# Turtle wax colour magic.



## Danno1975 (Mar 30, 2009)

Finally they've released one for grey cars so I can fill in any little chips with the handy chip stick they come with. But a tenner for a chip stick seems pricey so I'm gonna see what it's like as a glaze/filler under my normal wax.

Anyone tried this before ?.


----------



## realist (May 11, 2011)

I used this on a black bmw before i discovered this site, it muted the flake and did'nt last long. Now i use black hole and nattys blue,much better.


----------



## Danno1975 (Mar 30, 2009)

Bin then


----------



## Avanti (Jan 17, 2006)

Danno1975 said:


> Bin then


It depends really, modern cars often have clear coat, so the colour magic type polishes are not really going to have any benefit over regular polishes, I noticed TW now do colour magic spray 'waxes' whether they work or not is no more questionable than other wax brands that offer colour charged waxes


----------



## 328i-sport-ross (Oct 17, 2007)

Used on Rosso Red some years ago now, also dulled the paint work.was`nt to happy with it  i see your a fellow biggin hillian ,just round the corner


----------



## Danno1975 (Mar 30, 2009)

Yep Biggin Hill 11 years, where about are you .


----------



## PaulN (Jan 17, 2008)

Colour Magics better than SRP on Black cars IMO...... There better polishes to mask swirls and around though.


----------



## Bero (Mar 9, 2008)

Colour magic is a remarkably good glaze, as competent as any of the 'stylish' Black Hole, SRP (I own both).

Where it really shows its worth is with the chip stick, it can take quite a lot of time to get bigger chips filled but it's remarkably durable. It's ability to colour and fill big nasty chips, which look ugly and white, makes more of a difference a car's look than a machine polish and wax IMO.



Danno1975 said:


> Bin then


:spam:


----------



## DetailMyCar (Apr 19, 2010)

Bero said:


> Colour magic is a remarkably good glaze, as competent as any of the 'stylish' Black Hole, SRP (I own both).
> 
> Where it really shows its worth is with the chip stick, it can take quite a lot of time to get bigger chips filled but it's remarkably durable. It's ability to colour and fill big nasty chips, which look ugly and white, *makes more of a difference a car's look than a machine polish* and wax IMO.

▬▬▬▬▬▬▬▬▬▬

**AIM OF THE EXERCISE**: Continue the Turtle Wax Colour Magic forum thread, picking up right after its final line.

**SUPPLIED DATA**:
▬▬▬▬▬▬▬▬▬▬

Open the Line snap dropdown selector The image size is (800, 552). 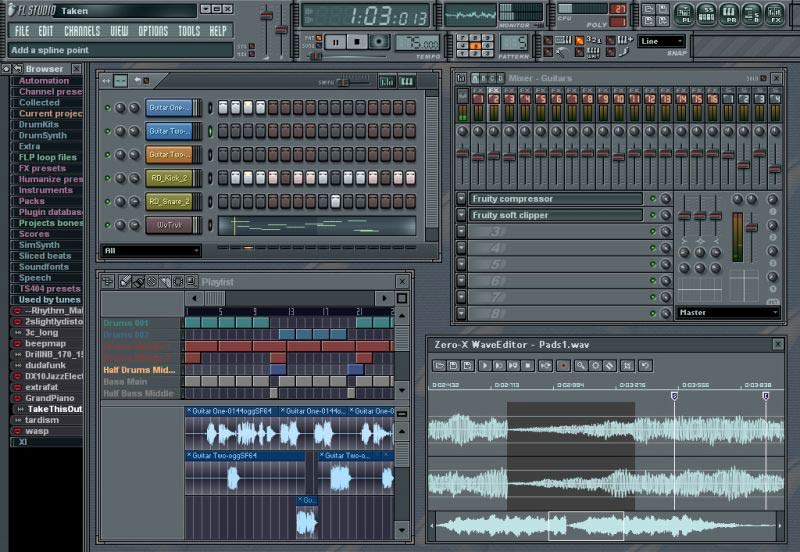(661, 42)
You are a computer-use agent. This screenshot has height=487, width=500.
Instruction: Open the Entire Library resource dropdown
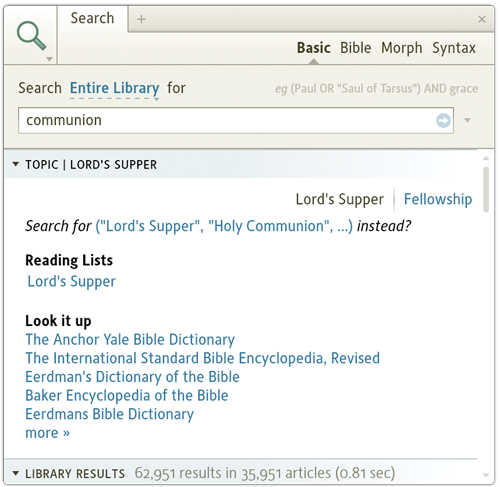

▬▬▬▬▬▬▬▬▬▬

**EXERCISE OUTPUT**:
> 
> :spam:


----------



## Bero (Mar 9, 2008)

Avanti - a agree on the colour part of the product; not really applicable with clear coats.....although it may have a slight impact (like the Dodo Juice test of coloured waxs on CC panels).



DetailMyCar said:


>


I think cars, particularly dark colored ones with big, ugly, typically whiteish coloured chips in the paintwork really ruin the look of a car. I'm not taking away the transformation a machine polish can achieve....but if I only had the time/money to do one thing I'd fill/hide/mask large chips before I'd machine polish.

Additionally Jo Public don't notice a detailed car as much as they notice bits of paint missing.


----------



## 328i-sport-ross (Oct 17, 2007)

Hillcrest.pretty near to the airport,get a horrid layer of a really light dust if i leave it outside over night.not sure where it comes from to be honest. i had a theory it may come from the airport.


----------



## RaceGlazer (Jan 10, 2007)

One of my customers had a Ferrari 328 in solid red in the Concours last year and he'd used Sonax Colour Polish - and the car looked really bonny.
The Sonax is a Nano-based product, no idea what the TW product is, and Sonax include a colour pen too. 
More info here:
http://www.morethanpolish.com/sonax-colour-polish.asp


----------



## bmwman (Jun 11, 2008)

Surely this will all wash off?


----------



## Bero (Mar 9, 2008)

bmwman said:


> Surely this will all wash off?


If you're referring to the chip stick i was amazed by it's durability, numerous washes with PW and by hand and through a hot summer (well as hot as Aberdeen gets) with very little degradation. It's been a while since i had that car but >3months easy.


----------



## RedUntilDead (Feb 10, 2009)

Are you refering to the chipstick stick thingy that you use to fill the chip before you wax over it?
I used to make this stuff. have you tried one of your mauds lipsticks as a filler


----------



## bmwman (Jun 11, 2008)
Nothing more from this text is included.